I know I'm late to this topic, but I personally think that the future of smart cubes are all about ease of taking the smart out of them. Now what I mean is simple: sell 6 small sensors (probably in ring shape) that fit all flagship cubes and that are easily removable. You'd theoretically only have to take them out of your cube maybe once a week to charge (or when you're competing at a comp), and that'd take only a minute or two. On top of that, any scrambler at a competition could easily do the "cheating test" where they could just pop off a center cap and see if this technology is currently being used in it. If it is, they could either disqualify the competitor or simply remove the technology and give the competitor a warning. Think though: this would allow you to use your best speedcube as a smart cube and still have it be comp legal.

Another idea is for any competitor who's using a smart cube to have the comp scrambler/delegates bluetooth pair the smart cube with their computer to make sure that it's not being viewed by the competitor before they actually inspect and solve it (since the competitor will be bluetooth disconnected from the cube).

Someone future quote me when my ideas actually become real lol.


----------



## Petro Leum (Aug 29, 2018)

Hello, I have a Giiker cube now, and I want to pair it with my PC.
However, I don't have a laptop, so there's no built-in bluetooth.
Do you guys think I can connect it with a simple USB bluetooth adapter? I'm not so sure, because most say "audio" in their description.
Or is there any other possibility?


----------



## joe654 (Sep 10, 2018)

nice one is this.


----------



## Tabe (Sep 11, 2018)

Petro Leum said:


> Hello, I have a Giiker cube now, and I want to pair it with my PC.
> However, I don't have a laptop, so there's no built-in bluetooth.
> Do you guys think I can connect it with a simple USB bluetooth adapter? I'm not so sure, because most say "audio" in their description.
> Or is there any other possibility?


Yes, you can connect it with a simple bluetooth adapter.


----------



## MagicCubeMall SZ (Sep 12, 2018)

You can go to this website which is one of thirty party pieces of software to play your giiker cube 
https://hakatashi.github.io/smart-cube-timer/
And our store sell *Xiaomi Giiker Super Cube*


----------



## pjk (Oct 22, 2018)

I just got one of these, and I'm impressed with it. Really cool way to time solves and record solves, especially for beginner solvers. Well done Xiaomi!


----------



## MagicCubeMall SZ (Oct 22, 2018)

pjk said:


> I just got one of these, and I'm impressed with it. Really cool way to time solves and record solves, especially for beginner solvers. Well done Xiaomi!
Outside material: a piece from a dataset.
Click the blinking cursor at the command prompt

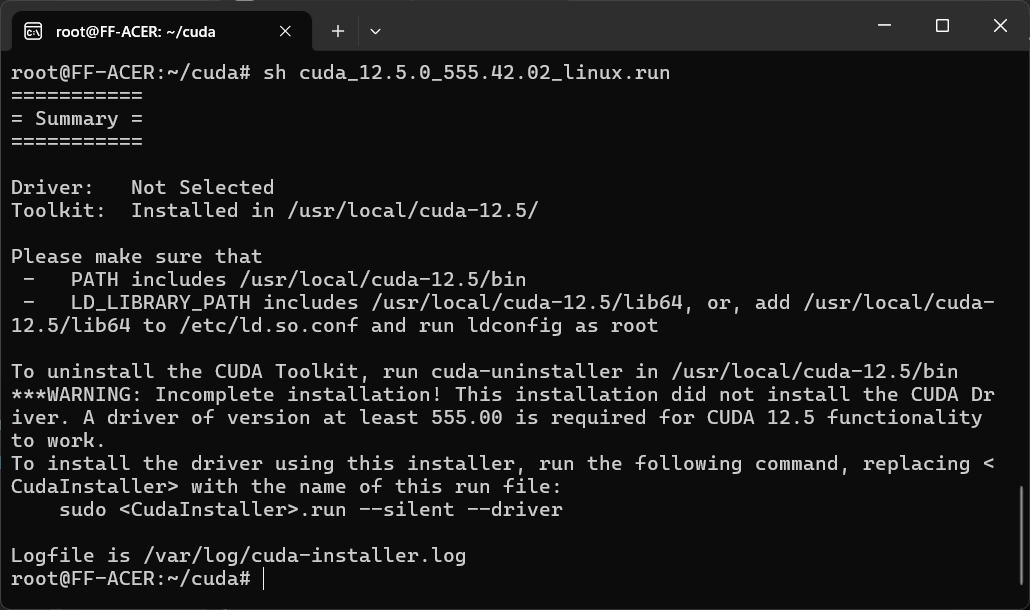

Yes,Xiaomi and Huawei are good company like Apple I think


----------



## Christoph Kamp (Nov 3, 2018)

There seems to be a new version out with a better color scheme. It is more expensive.

Has anyone got their hands on this? What are the differneces other than the colors?


The autotranslated product description isn‘t much of a help.

https://m.aliexpress.com/item/32947...d=6572amp-9qLHvGGJ9qFv_8xEUWX66A1541241243800


----------



## MagicCubeMall SZ (Nov 5, 2018)

Christoph Kamp said:


> There seems to be a new version out with a better color scheme. It is more expensive.
> 
> Has anyone got their hands on this? What are the differneces other than the colors?
> 
> ...


The Giiker Super Cube i3S is an updated version of the previous Giiker Super Cube. This version comes with updated software, Bluetooth v. 4.0, and bright vibrant stickers.


----------



## mencarikebenaran (Nov 5, 2018)

hope they make stickerless


----------



## Solvador Cubi (Nov 5, 2018)

Is it true that this new i3S version does *not* record M slices? (just like the M3 didn't)

I'm also interested in a breakdown of the differences.
I read that the new app can also work with the M3, so what does the i3S really get us for twice the price?


-= Solvador Cubi


----------



## Jupilogy (Dec 18, 2018)

Solvador Cubi said:


> Is it true that this new i3S version does *not* record M slices? (just like the M3 didn't)
> 
> I'm also interested in a breakdown of the differences.
> I read that the new app can also work with the M3, so what does the i3S really get us for twice the price?
> ...



If you hold the cube with red/orange on the sides, it will register the move as an M. For any other orientation, it interprets it as two turns on opposite sides of the cube.


----------



## Solvador Cubi (Dec 19, 2018)

cool, ok. Thanks for the info, Jupiterian


----------



## Jupilogy (Dec 20, 2018)

no problem, I got one at the weekend and unfortunately I use roux, but not with red/orange blocks :<


----------



## Solvador Cubi (Dec 28, 2018)

well, I got the i3S (from myself  ) for Christmas and it is fun!
The app has some odd little mini games that would probably be fun for new learners.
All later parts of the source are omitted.